Sistema de pontos no magistério
O professor também pode se aposentar pela soma de idade e tempo de magistério.
Exigências para 2026
Mulheres
88 pontos + 25 anos de magistério
Homens
98 pontos + 30 anos de magistério
Essa regra beneficia quem acumulou longos anos de sala de aula desde cedo.
Pedágio de 100% para docentes
O pedágio também existe para os professores, com requisitos próprios.
Critérios para professores
Mulheres:
52 anos de idade, 25 anos no magistério e pedágio integral do tempo faltante
Homens:
57 anos de idade, 30 anos no magistério e pedágio integral do tempo faltante
Se uma professora tinha 20 anos de magistério em 2019, por exemplo, e ainda precisava de 5 anos, será necessário cumprir mais 10 anos depois da reforma.
Como o INSS calcula o valor da aposentadoria
Mudanças no cálculo da média salarial
Antes da reforma, o INSS descartava os 20% menores salários de contribuição. Isso mudou. Agora, entram no cálculo todos os salários recolhidos desde julho de 1994.
Essa alteração costuma reduzir o valor final do benefício para quem teve períodos longos de contribuição mais baixa.
Fórmula usada pelo INSS
Após encontrar a média, o benefício é calculado assim:
60% da média geral
- 2% para cada ano que ultrapassar:
15 anos de contribuição para mulheres
20 anos de contribuição para homens
Regra para servidores públicos
Para o funcionalismo, a conta segue outra lógica:
60% da média
- 2% por ano que exceder 20 anos de contribuição, sem diferença entre homens e mulheres
Exceção aplicada ao pedágio de 100%
Quem se aposenta pelo pedágio sofre a incidência do fator previdenciário, que pode reduzir o valor final do benefício.
Já no serviço público, quem ingressou até 31 de dezembro de 2003 preserva o direito à integralidade. Os demais ficam com a média de todos os salários.

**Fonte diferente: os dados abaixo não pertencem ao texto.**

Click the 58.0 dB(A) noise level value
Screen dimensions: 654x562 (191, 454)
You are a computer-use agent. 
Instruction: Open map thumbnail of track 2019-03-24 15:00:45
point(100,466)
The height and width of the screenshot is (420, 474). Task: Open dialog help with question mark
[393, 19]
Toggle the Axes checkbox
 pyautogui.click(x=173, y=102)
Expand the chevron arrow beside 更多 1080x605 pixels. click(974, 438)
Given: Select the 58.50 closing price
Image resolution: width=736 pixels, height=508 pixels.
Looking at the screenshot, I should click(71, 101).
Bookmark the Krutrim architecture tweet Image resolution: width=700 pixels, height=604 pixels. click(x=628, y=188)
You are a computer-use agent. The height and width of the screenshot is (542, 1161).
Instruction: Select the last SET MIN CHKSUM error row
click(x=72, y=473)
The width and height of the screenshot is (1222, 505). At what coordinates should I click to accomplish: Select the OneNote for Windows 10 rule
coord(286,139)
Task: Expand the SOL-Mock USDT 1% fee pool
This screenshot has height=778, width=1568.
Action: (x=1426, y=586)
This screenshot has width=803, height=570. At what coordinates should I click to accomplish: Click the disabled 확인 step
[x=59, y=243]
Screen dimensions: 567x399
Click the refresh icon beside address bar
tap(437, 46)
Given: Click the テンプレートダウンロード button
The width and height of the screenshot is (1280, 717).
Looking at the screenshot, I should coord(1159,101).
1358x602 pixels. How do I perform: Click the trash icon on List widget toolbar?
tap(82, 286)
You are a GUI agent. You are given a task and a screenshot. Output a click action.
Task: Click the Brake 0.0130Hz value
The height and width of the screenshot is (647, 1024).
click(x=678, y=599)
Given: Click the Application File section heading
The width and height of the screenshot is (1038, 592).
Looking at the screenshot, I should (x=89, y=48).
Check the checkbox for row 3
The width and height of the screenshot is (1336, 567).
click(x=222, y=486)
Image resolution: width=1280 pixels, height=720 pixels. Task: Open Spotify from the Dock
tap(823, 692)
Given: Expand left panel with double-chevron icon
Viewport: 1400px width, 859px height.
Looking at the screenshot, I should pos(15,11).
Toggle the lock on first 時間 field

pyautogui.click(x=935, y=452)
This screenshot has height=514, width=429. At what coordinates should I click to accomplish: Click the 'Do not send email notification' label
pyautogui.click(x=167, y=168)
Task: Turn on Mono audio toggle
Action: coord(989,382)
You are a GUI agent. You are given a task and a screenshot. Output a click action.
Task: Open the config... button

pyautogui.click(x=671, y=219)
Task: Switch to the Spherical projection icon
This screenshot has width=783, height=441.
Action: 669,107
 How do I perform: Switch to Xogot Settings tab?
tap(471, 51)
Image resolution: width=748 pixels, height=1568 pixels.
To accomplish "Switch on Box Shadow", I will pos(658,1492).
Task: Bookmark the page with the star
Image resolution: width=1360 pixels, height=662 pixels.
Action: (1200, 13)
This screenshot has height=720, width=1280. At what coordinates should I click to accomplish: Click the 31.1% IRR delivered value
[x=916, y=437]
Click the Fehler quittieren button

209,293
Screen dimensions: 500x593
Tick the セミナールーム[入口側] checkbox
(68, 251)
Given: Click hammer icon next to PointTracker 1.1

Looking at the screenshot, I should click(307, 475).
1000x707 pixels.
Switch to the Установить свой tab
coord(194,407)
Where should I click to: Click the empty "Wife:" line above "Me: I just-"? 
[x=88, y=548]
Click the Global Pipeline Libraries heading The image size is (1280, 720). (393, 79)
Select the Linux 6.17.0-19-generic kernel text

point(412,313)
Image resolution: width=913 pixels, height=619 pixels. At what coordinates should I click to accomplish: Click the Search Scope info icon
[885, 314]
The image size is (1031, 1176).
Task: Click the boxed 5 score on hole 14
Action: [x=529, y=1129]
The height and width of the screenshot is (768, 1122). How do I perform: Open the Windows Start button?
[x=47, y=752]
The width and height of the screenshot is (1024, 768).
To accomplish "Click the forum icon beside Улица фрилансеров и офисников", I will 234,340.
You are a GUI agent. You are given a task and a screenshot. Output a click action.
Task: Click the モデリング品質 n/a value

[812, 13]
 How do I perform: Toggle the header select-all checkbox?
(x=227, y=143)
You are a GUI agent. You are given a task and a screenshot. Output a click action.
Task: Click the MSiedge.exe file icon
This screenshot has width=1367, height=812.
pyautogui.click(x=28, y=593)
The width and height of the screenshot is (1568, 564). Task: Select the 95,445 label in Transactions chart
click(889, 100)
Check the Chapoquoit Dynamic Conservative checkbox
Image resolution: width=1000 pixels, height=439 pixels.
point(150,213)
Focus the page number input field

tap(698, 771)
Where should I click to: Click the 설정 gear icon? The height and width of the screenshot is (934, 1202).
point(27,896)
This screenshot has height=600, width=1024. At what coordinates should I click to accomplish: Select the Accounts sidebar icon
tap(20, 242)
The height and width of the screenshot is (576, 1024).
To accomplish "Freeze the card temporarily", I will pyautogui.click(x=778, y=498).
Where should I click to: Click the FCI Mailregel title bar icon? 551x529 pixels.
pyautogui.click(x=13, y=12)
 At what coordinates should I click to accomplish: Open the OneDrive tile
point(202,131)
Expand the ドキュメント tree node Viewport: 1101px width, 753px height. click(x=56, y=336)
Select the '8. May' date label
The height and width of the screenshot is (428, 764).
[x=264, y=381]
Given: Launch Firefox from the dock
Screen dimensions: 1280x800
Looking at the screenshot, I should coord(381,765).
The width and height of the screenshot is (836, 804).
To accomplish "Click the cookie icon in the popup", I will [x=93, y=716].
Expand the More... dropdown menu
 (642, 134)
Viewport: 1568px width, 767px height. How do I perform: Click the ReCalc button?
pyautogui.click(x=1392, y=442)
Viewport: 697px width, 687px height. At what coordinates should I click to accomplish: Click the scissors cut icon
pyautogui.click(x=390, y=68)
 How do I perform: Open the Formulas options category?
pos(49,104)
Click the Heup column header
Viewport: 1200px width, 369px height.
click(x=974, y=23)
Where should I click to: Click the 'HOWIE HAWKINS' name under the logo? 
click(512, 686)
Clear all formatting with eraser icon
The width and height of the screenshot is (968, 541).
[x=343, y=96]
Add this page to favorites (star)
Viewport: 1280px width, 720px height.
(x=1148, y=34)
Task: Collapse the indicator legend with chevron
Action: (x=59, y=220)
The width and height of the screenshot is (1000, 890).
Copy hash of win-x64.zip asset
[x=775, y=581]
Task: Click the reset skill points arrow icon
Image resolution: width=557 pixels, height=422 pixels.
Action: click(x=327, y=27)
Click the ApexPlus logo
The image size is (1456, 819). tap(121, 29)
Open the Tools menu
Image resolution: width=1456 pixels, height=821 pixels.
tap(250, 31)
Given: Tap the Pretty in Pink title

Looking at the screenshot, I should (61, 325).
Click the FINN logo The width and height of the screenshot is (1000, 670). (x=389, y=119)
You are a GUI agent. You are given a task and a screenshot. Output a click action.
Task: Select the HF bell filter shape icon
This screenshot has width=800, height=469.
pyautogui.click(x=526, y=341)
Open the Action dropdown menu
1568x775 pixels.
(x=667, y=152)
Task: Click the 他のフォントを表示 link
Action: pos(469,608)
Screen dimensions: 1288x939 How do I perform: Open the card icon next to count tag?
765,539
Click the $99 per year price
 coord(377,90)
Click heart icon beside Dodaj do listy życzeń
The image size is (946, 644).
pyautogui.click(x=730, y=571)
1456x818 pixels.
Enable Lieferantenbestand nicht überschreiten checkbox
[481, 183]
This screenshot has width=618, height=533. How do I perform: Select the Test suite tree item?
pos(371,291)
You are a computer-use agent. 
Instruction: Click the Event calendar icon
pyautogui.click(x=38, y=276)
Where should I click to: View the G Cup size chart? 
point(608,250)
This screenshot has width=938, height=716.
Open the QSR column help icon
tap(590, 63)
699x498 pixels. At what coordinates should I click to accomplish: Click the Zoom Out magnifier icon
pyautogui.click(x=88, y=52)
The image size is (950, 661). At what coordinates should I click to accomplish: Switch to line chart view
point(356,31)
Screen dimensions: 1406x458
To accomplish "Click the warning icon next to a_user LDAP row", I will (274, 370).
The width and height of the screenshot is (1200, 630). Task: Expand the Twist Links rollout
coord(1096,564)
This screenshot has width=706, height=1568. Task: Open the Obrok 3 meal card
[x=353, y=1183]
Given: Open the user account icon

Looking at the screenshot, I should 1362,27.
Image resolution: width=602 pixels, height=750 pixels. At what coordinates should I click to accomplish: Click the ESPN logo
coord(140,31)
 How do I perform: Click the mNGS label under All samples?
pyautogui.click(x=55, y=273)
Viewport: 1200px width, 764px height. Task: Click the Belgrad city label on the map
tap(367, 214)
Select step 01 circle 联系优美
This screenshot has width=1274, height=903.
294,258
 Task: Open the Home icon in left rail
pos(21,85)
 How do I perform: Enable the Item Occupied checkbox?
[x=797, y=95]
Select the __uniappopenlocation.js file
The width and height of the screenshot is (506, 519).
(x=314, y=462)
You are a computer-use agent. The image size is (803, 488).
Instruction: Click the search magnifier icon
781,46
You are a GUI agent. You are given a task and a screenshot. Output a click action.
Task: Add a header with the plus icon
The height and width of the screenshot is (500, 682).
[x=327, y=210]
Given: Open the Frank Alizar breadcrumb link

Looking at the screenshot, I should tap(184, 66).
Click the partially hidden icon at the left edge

O que muda na prática para quem pretende se aposentar em 2026
O avanço das regras de transição torna a aposentadoria mais distante para muitos brasileiros. A cada novo ano, o tempo de espera aumenta e o planejamento se torna ainda mais importante.
A recomendação de especialistas é acompanhar as mudanças com atenção, simular cenários e manter o histórico de contribuições sempre atualizado junto ao INSS.
Conclusão
As regras de aposentadoria não ficaram estáticas após a Reforma da Previdência. Em 2026, novos degraus são adicionados ao sistema, elevando a idade mínima, os pontos exigidos e a rigidez das regras.
Para milhões de trabalhadores, entender essas mudanças é a diferença entre um pedido bem-sucedido e a frustração de ter o benefício negado por poucos meses ou pontos.